The air is growing purer; the cloud of dust is left behind as we approach the unquestionably privileged region which has been selected for the repose of the celestial emperors and empresses.
We stop at a village, after about a dozen kilometres, to take breakfast with a great prince of much higher rank than the one who rides with us. He is a direct uncle of the Emperor, in disgrace with the Empress, whose favorite he has been, and now entrusted with the guardianship of the tombs. As he is in deep mourning, he is dressed in cotton like the poor, and yet does not resemble them. He makes excuses for receiving us in a dilapidated old house, his own Yamen having been burned by the Germans, and offers us a very Chinese breakfast, where reappear the sharks' wings and hinds' nerves. The flat-faced peasants of the neighborhood peer at us in the meantime through the numerous holes in the rice-paper window-panes.

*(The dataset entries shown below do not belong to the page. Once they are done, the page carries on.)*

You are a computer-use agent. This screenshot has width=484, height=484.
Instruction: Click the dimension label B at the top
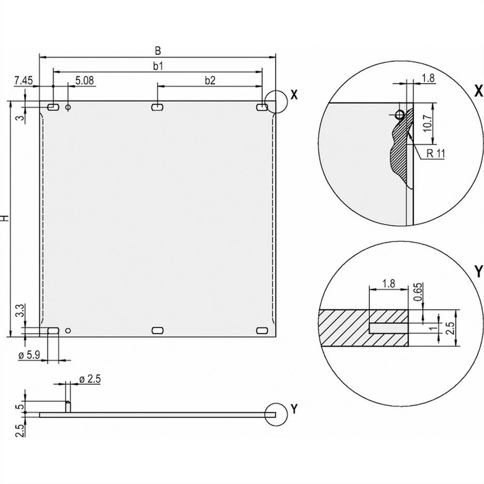[x=157, y=50]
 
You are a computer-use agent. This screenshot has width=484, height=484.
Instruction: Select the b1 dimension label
[x=158, y=66]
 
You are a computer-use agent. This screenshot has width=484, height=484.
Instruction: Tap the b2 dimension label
[x=210, y=81]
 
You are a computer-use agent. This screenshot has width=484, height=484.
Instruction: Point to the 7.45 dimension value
[x=23, y=80]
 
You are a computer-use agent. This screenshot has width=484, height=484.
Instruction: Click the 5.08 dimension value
[x=85, y=80]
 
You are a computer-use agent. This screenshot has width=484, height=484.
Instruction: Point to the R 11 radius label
[x=436, y=153]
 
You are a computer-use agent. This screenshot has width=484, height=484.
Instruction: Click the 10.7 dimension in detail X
[x=426, y=123]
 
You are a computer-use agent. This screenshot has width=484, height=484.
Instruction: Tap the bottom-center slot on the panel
[x=157, y=330]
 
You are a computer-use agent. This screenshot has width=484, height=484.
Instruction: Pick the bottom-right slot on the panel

We remount at once, after the last cup of tea, to visit the tombs toward which we have been journeying for three days, and which are now very near. My confrère of the Pekin Academy, with his big, round spectacles and his little bird-like body completely lost in his beautiful silken robes, has rejoined us, and slowly follows along upon a mule.
A more and more solitary country. No more villages, no more fields! The road winds along among the hills,—which are covered with grass and flowers,—surprising and enchanting our unaccustomed eyes. It seems like a glimpse of Eden after the dusty-gray China we have come through, where the only green thing was the wheat. The perpetual dust of Petchili has been left behind; but on the plain below we still perceive it, like a fog from which we have escaped.
We continue to mount, and soon arrive at the first spurs of the Mongolian range. Here behind a wall of earth we find an immense Tartar camp, at least two thousand men, armed with lances, bows, and arrows, guard of honor of the defunct rulers.
Once more we see a clear horizon, the very memory of which had faded. It seems as though these Mongolian mountains suddenly huddled together as though they had all pressed forward; very rocky they are, with strange outlines, peaks like turrets or pagoda-towers rising above us,—all of a beautiful purple iris effect.
Ahead of us we begin to see on all sides wooded valleys and forests of cedar. True, they are artificial forests, although very old,—planted centuries ago for this funeral park, covering an area twenty miles in circumference, where four Tartar emperors sleep.
We enter this silent, shadowy place, astonished to find that, contrary to Chinese custom, it is surrounded by no wall. No doubt it was felt that this isolated spot would be sufficiently protected by the terror inspired by the shades of the emperors, as well as by a general edict of death promulgated in advance against any one who dared to cultivate a bit of the ground or even sow a seed.
It is the sacred wood par excellence, with all its retirement and its mystery. What marvellous poets of the dead the Chinese are, to be able to prepare them such dwelling-places!